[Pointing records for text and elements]
════════════════════
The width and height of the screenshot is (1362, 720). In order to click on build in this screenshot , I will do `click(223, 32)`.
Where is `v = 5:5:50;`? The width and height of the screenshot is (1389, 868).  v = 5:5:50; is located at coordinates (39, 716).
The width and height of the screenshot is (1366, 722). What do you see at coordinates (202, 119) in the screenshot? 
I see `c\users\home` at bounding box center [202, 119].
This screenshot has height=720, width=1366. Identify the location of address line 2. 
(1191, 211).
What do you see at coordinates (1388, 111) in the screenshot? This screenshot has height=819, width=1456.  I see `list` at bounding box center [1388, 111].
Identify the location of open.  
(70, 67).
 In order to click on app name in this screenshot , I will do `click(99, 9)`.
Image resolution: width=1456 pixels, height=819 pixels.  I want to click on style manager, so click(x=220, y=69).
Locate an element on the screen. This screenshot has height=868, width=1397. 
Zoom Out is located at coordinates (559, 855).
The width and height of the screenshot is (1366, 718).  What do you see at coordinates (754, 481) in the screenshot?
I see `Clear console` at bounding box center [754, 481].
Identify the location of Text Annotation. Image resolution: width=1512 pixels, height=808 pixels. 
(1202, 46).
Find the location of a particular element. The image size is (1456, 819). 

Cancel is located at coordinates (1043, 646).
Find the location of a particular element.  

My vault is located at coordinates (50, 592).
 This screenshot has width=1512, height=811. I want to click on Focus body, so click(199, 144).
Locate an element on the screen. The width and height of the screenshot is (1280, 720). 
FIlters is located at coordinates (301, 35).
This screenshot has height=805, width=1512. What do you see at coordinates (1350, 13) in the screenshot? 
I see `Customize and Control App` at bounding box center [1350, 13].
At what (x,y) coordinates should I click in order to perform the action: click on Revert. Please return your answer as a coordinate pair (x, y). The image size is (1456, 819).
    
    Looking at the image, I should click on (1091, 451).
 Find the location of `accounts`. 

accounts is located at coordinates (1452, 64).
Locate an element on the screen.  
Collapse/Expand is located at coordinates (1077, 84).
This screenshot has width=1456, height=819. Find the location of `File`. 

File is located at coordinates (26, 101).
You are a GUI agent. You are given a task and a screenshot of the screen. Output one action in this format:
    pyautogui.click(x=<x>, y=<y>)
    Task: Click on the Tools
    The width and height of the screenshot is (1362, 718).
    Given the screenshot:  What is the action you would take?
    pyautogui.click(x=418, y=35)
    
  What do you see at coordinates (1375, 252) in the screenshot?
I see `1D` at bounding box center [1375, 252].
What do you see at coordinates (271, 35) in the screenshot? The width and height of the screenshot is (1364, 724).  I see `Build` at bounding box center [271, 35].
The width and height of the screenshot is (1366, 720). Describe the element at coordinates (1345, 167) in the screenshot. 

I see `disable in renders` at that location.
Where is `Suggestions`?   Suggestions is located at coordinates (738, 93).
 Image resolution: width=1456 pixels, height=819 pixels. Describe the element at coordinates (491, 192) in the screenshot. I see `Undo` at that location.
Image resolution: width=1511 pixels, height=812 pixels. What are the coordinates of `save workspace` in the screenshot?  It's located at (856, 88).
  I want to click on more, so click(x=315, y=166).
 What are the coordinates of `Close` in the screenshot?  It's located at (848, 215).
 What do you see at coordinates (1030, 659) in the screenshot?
════════════════════
• Objective: Please pull out each line of the data above that contains the word "will". Case counts, so include a line only if it matches that capitalization.

• Solved problem:
The width and height of the screenshot is (1362, 720). In order to click on build in this screenshot , I will do `click(223, 32)`.
 In order to click on app name in this screenshot , I will do `click(99, 9)`.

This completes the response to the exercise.